------ Records provided ------
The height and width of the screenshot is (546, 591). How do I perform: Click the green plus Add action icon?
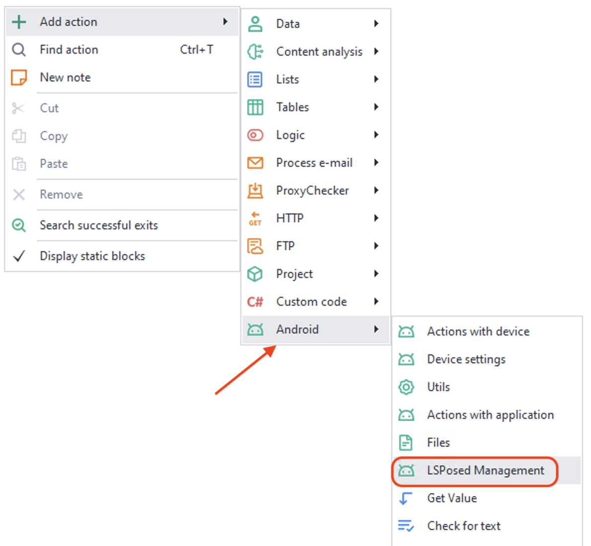[19, 22]
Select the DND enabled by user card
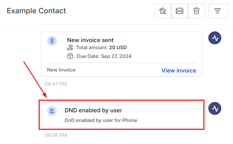233x144 pixels. click(x=122, y=115)
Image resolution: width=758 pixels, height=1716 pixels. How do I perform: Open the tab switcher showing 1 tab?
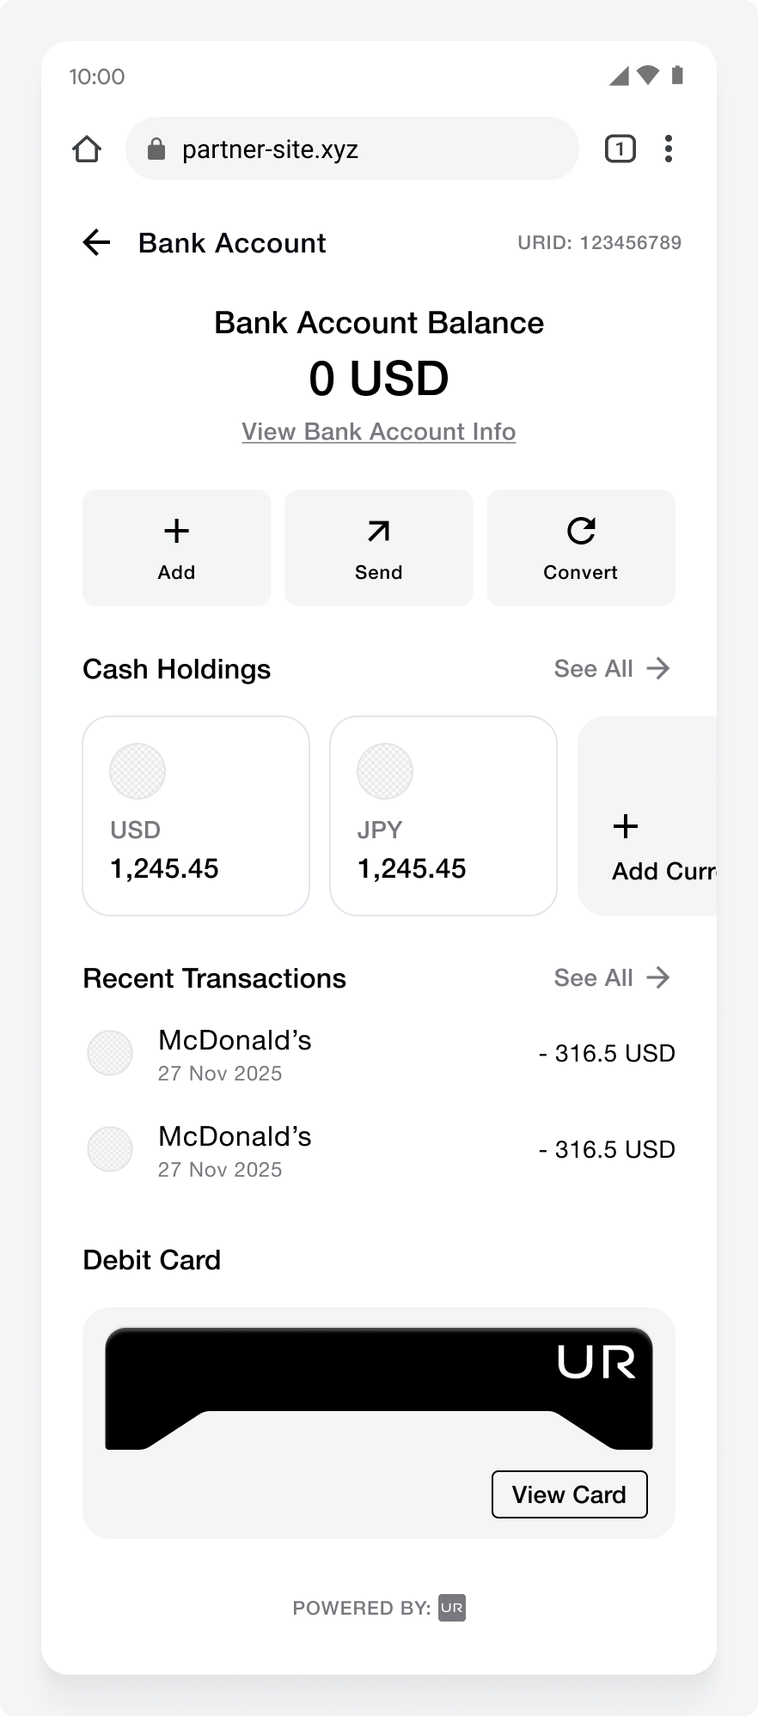(x=620, y=149)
------
▶ [Problem to work on]: Please copy out the material above with "How do I perform" swapped for "How can I carry out" and everything else kept the same. Leave out the pictures.

▶ [Output of the exercise]:
The height and width of the screenshot is (546, 591). How can I carry out: Click the green plus Add action icon?
[19, 22]
Select the DND enabled by user card
233x144 pixels. click(x=122, y=115)
Image resolution: width=758 pixels, height=1716 pixels. How can I carry out: Open the tab switcher showing 1 tab?
(x=620, y=149)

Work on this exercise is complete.